Virgin Galactic Director Mandy Vaughn Speaks at CSULB SWE Event

Mandy Vaughn, Senior Director of Business Development and Mission Management at Virgin Galactic, told the girls at Friday’s Women Engineers @ the Beach event that it’s important to ask questions.

“Don’t be afraid to ask a question if you’re the only girl in the class,” said Vaughn, the keynote speaker. “If you’re the only girl in the class, they’re going to remember you whether you like it or not.”

About 150 girls from local middle and high schools participated in the event, which was sponsored by the CSULB chapter of the Society for Women Engineers and co-sponsored by the American Society of Mechanical Engineers, Associated Students Inc., the COE Engineering Student Success Center, and Southern California Edison.

Women Engineers @ the Beach exposes middle- and high school students to engineering through workshops and letting them hear from professional engineers. During Friday’s event, the girls were able to make a battery from a lemon, try out computer programming, see how robotics works, use a microcontroller to power an LED light, and identify bad product design.

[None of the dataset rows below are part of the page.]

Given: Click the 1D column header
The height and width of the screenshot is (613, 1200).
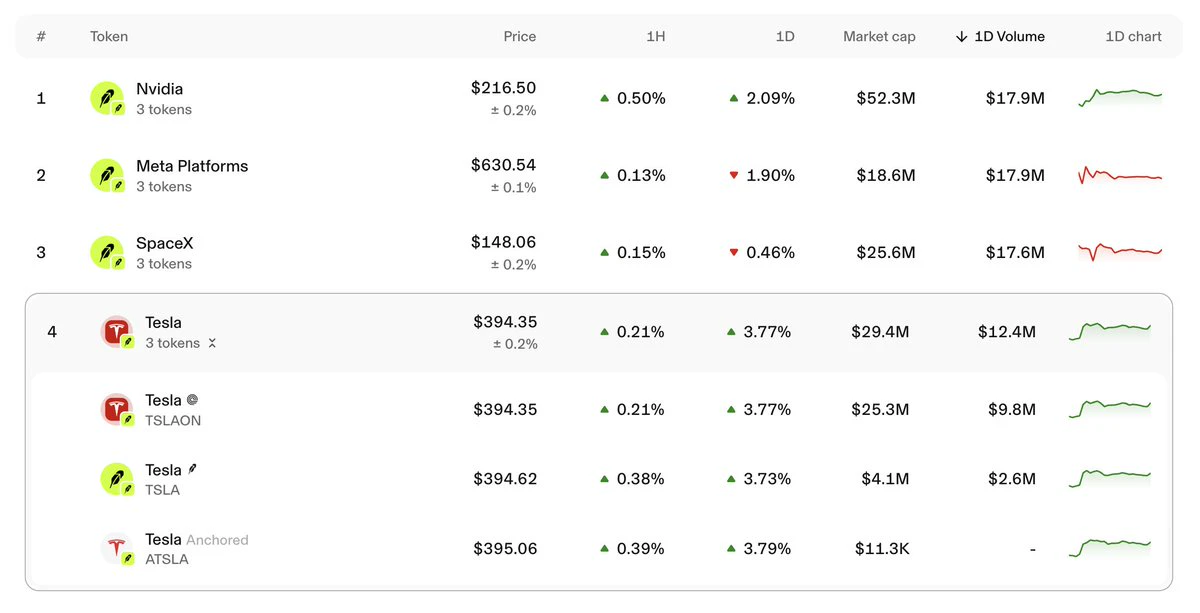Looking at the screenshot, I should [785, 36].
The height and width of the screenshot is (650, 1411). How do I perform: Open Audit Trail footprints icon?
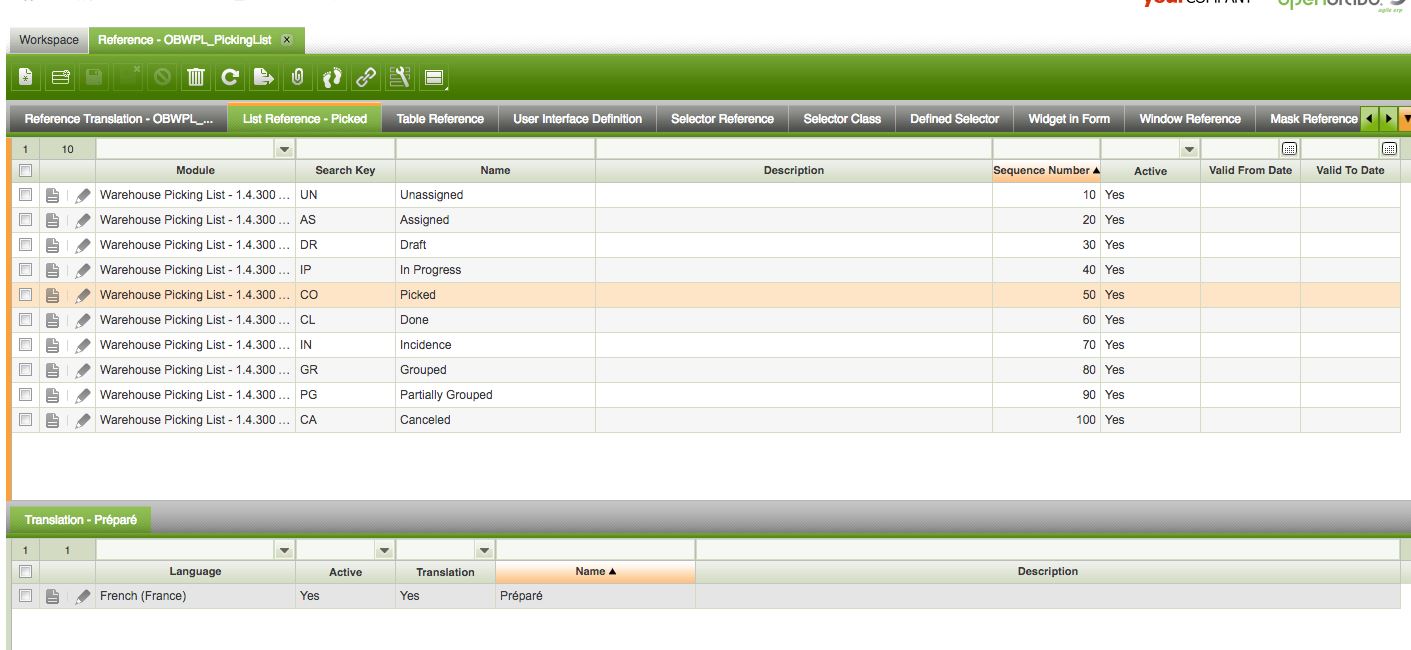coord(332,76)
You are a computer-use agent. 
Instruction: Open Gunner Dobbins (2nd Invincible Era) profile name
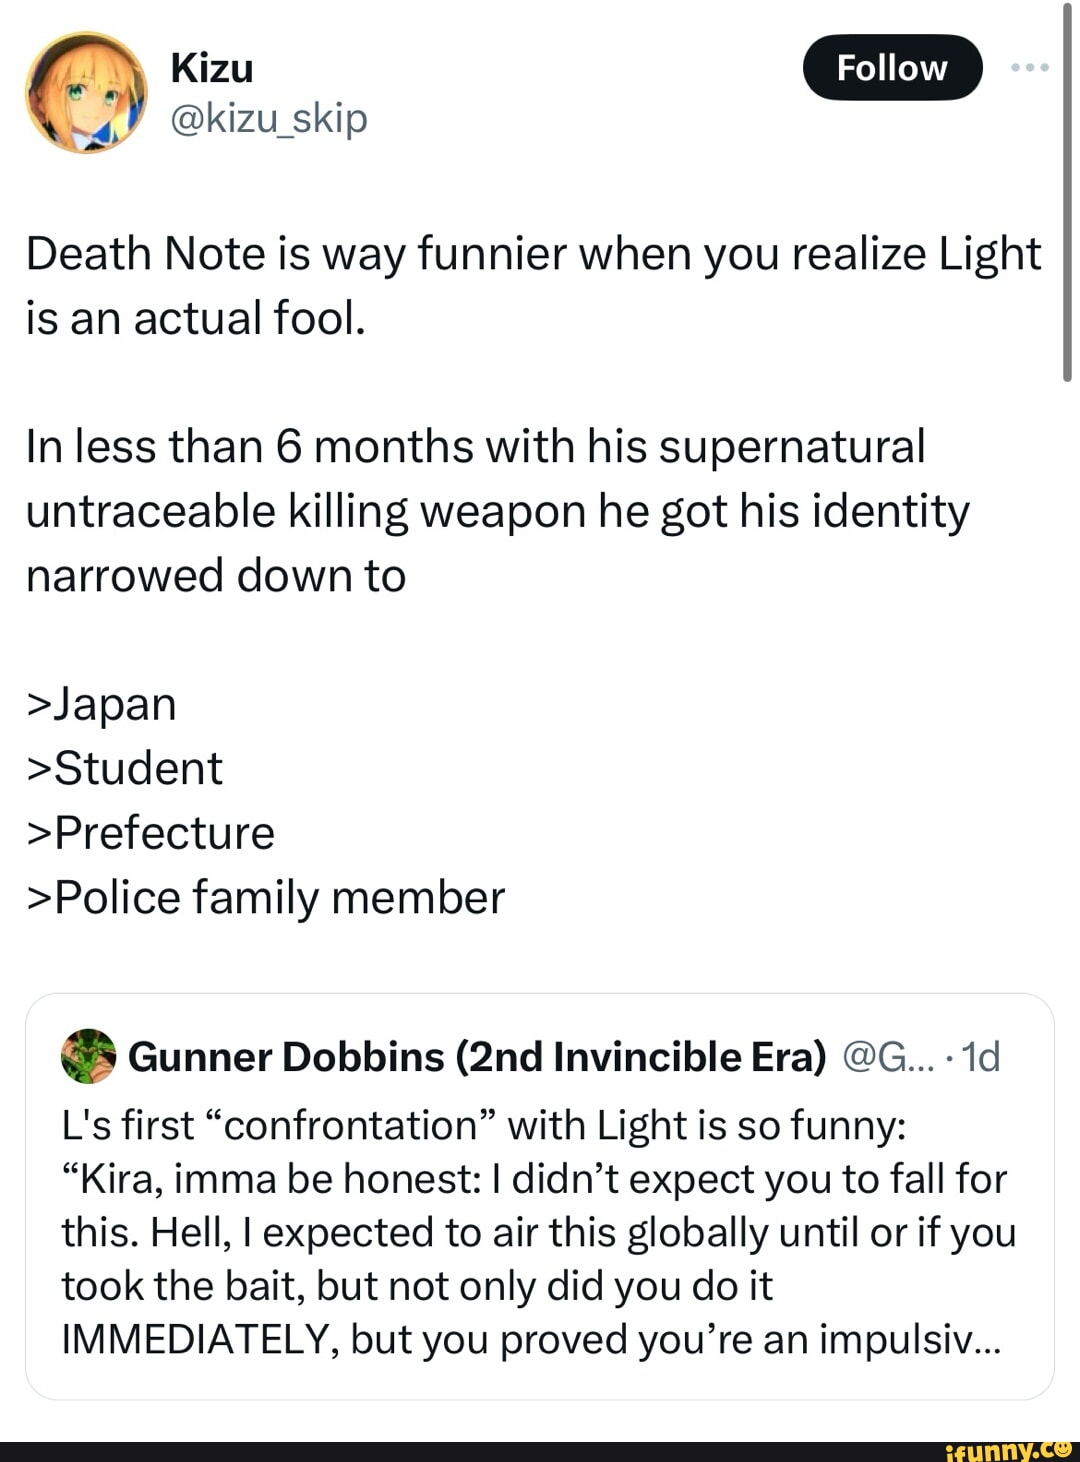[x=477, y=1057]
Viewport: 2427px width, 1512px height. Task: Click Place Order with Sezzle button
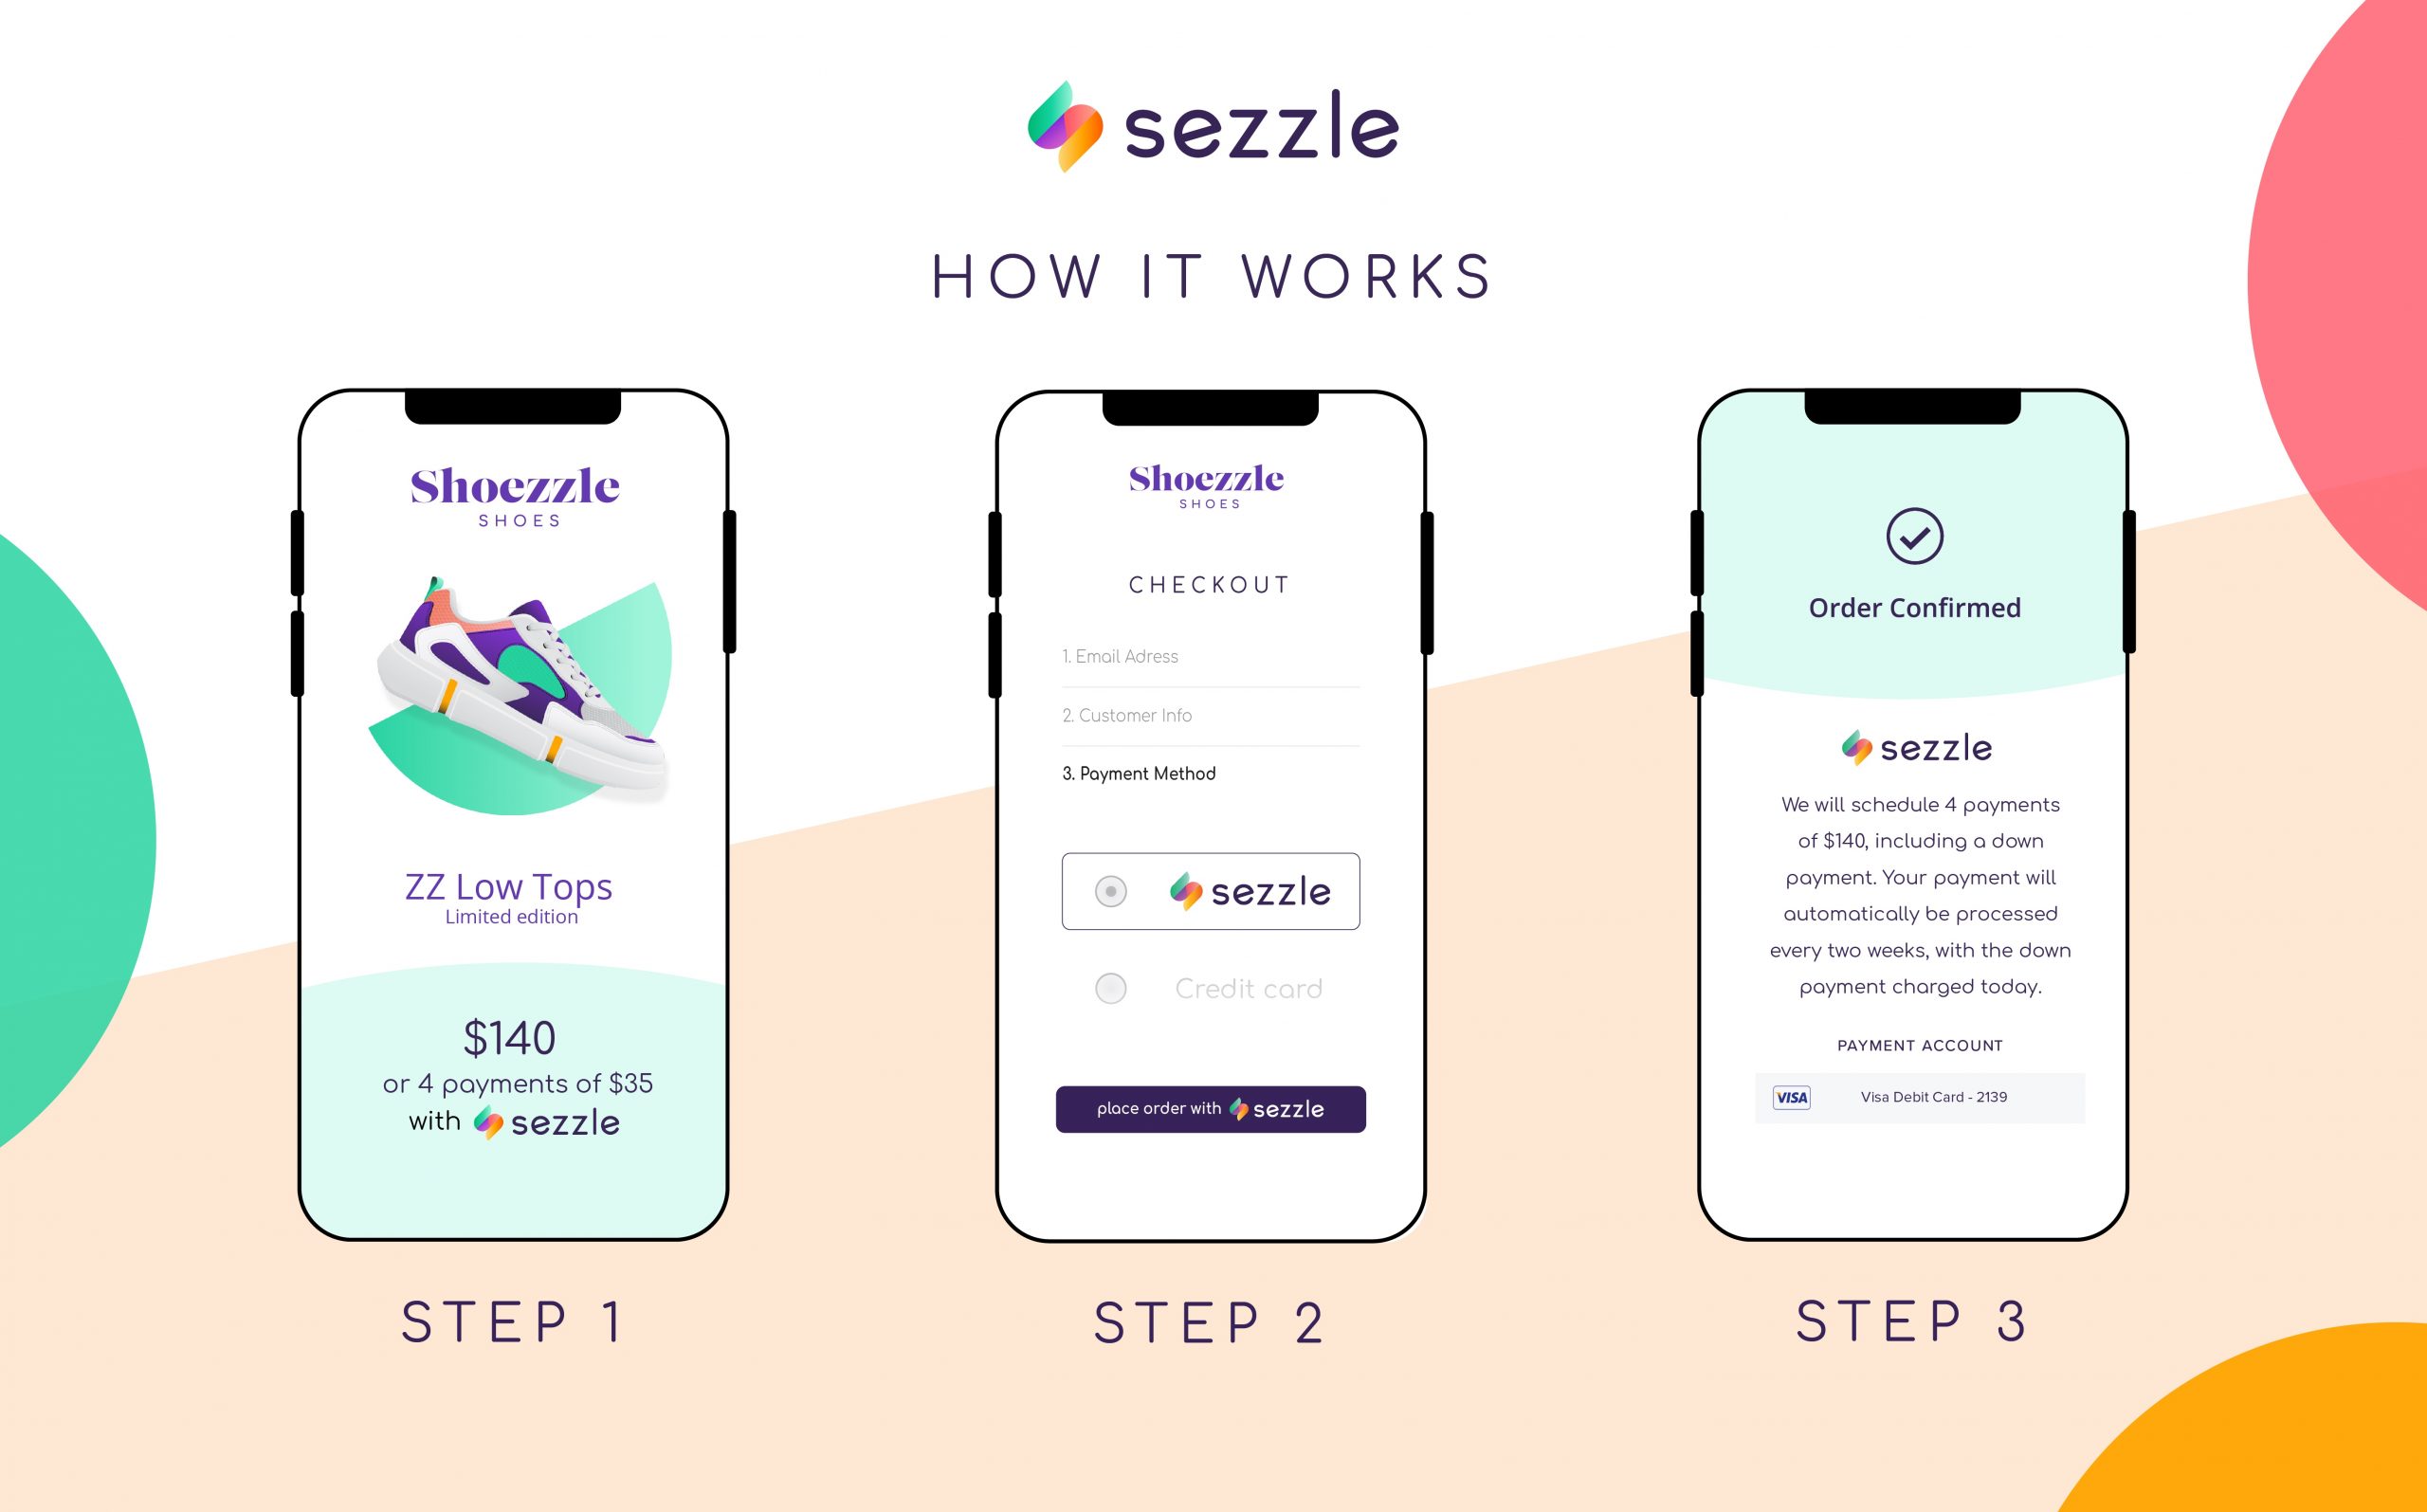pyautogui.click(x=1213, y=1110)
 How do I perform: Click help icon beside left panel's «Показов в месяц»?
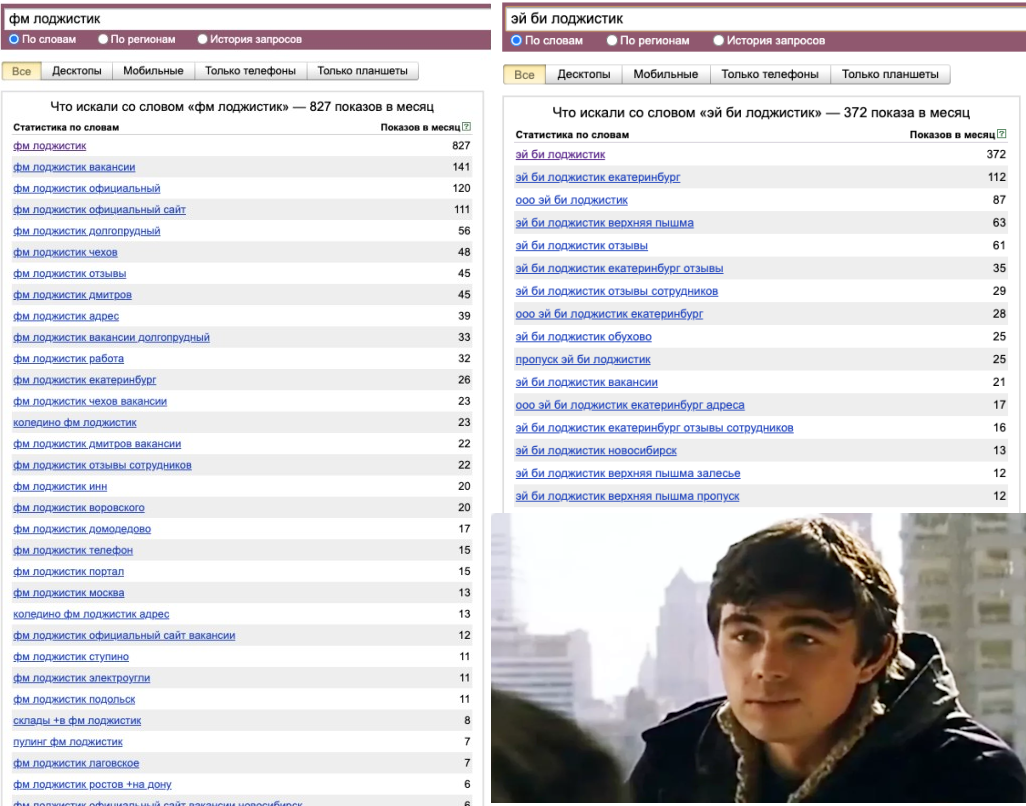(467, 128)
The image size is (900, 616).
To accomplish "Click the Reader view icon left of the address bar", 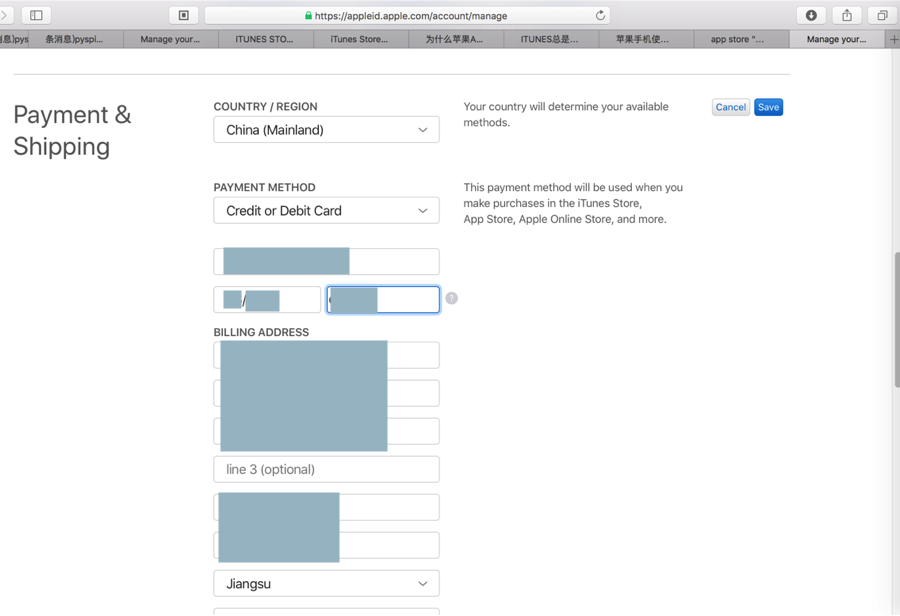I will [x=184, y=15].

Mandy joined Virgin Galactic in 2015 to support business development on the LauncherOne program for both government and commercial customers. She also is the Mission Manager for various commercial customers and for the NASA Venture Class Launch Service mission. In this role, she is responsible for the definition of mission requirements and the integration of their spacecraft to LauncherOne to enable successful launches to low-earth orbit.

Vaughn earned her BS in Mechanical Engineering and MS in Aeronautics and Astronautics from the Massachusetts Institute of Technology through the ROTC program. She joined the Air Force as a developmental engineer and program manager, working in the ICBM system program office at Hill AFB in Utah then in the Space Superiority Systems Directorate at Los Angeles AFB in California. At Los Angeles AFB, she was ground segment lead and then chief engineer on the Space-Based Space Surveillance program, which launched in 2010 and is still on-orbit collecting data today.

Later, she was with General Dynamics Mission Systems and Kinsey Technical Services in the Space and Intelligence Systems Division, where she was responsible for the space protection and next-generation GPS space-based receiver research and development portfolios.

Vaughn’s hobbies are hiking, boating and aviation. She has been flying since age 11, and became a licensed private pilot at age 18. Vaughn has accumulated more than 700 skydives and climbed Kilimanjaro in Tanzania and Aconcagua in Argentina. She joined Virgin Galactic in 2015.

Vaughn encouraged the girls to take the most difficult classes they can and don’t shy away from challenges. “You don’t know if you can do it until you try. And it doesn’t matter where you go, it’s what you do,” she said.

Nearly one dozen CSULB graduates work at Virgin Galactic, which also hired three CSULB students for internships last summer.